Ayant tenté de se coucher suffisamment tôt pour dormir son content, Binh-Dû se réveilla avant midi et avant que l’alarme ne sonne, il prit un petit-déjeuner. Rallumant son téléphone portable, il y trouva un texto de l’amie supposée l’attendre dans la soirée, qui lui demandait s’il ne pourrait pas plutôt arriver le lendemain. Il en ressentit un fort soulagement, comme si un sursis lui était accordé. Comme si quitter son confort ordonné était une effroyable prise de risque. Comme si s’en aller vivre c’était mourir.
Il eut donc beaucoup de temps pour vivre lentement, et passa une bonne après-midi. Puis il commença à prendre du retard sur son nouveau planning qui prévoyait qu’il se couchât tôt, et qu’ainsi il pût dormir suffisamment avant de se lever de bonne heure le lendemain. Comme la vie est compliquée, méditait-il, allongé bien parallèle dans son lit, attendant le sommeil. Las, et pourtant il ne lui restait plus rien d’autre à faire pour se mettre en avance. Peut-être se tourner sur le côté et compter ses vertèbres ?

vendredi 15 juin 2018

15 juin


Est-il correct de transpirer autant ? s’inquiète Binh-Dû, bien que les gens autour de lui ne paraissent pas s’en offusquer. Ils sont plongés dans leur monde intérieur, dénué d’odeurs. Binh-Dû aimerait bien faire comme eux, mais son métabolisme puissant souhaite s’exprimer. Eh, oh, j’existe ! Je suis biologique ! J’ingère, j’exsude, je fais mon beurre, j’huile mes mécanismes organiques, de moi émanent des phéromones pour qui voudrait les capter au passage.
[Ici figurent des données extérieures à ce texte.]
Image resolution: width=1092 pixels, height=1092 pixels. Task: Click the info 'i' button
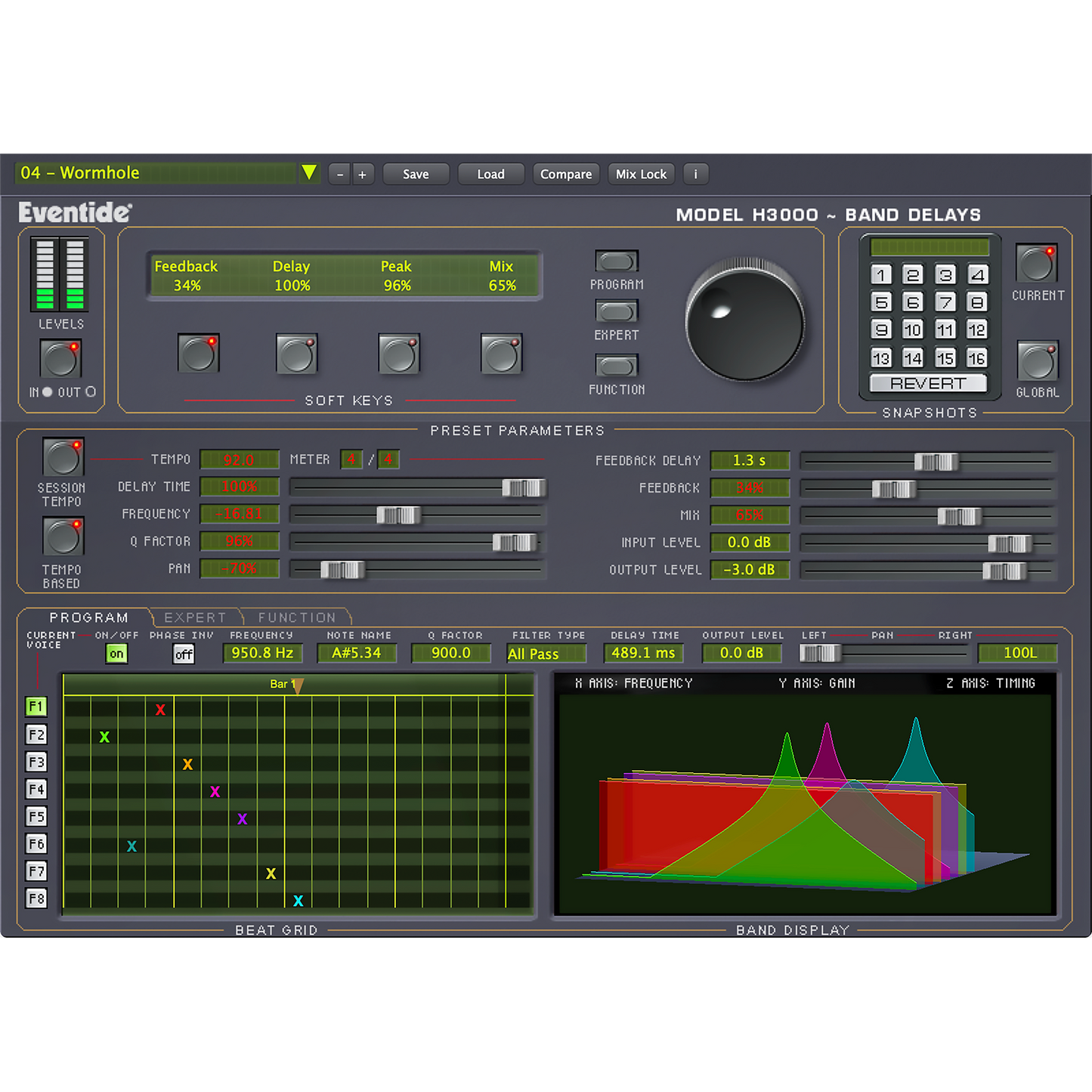695,174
Mon coefficient de séduction déborde la politesse du quant-à-soi, ça te dirait de co-métaboliser ?
Son ex-amoureuse amie lui dit quelque chose qu’il interprète à la sauce rilkienne, Binh-Dû serait terriblement séduisant. Une constatation souhaitée et appelée de toute la force de son angélisme (celui de Binh-Dû), qui rejoignait à merveille le charme exhalé (celui de l’amie). Il serait également terriblement attachant, et là bizarrement Binh-Dû voit apparaître une vieille poêle dans laquelle ne plus ambitionner de réussir une omelette, quelque quantité de beurre qu’on y mette à fondre. Mais séduisant, pourquoi pas ? Les doigts glissent sur la peau.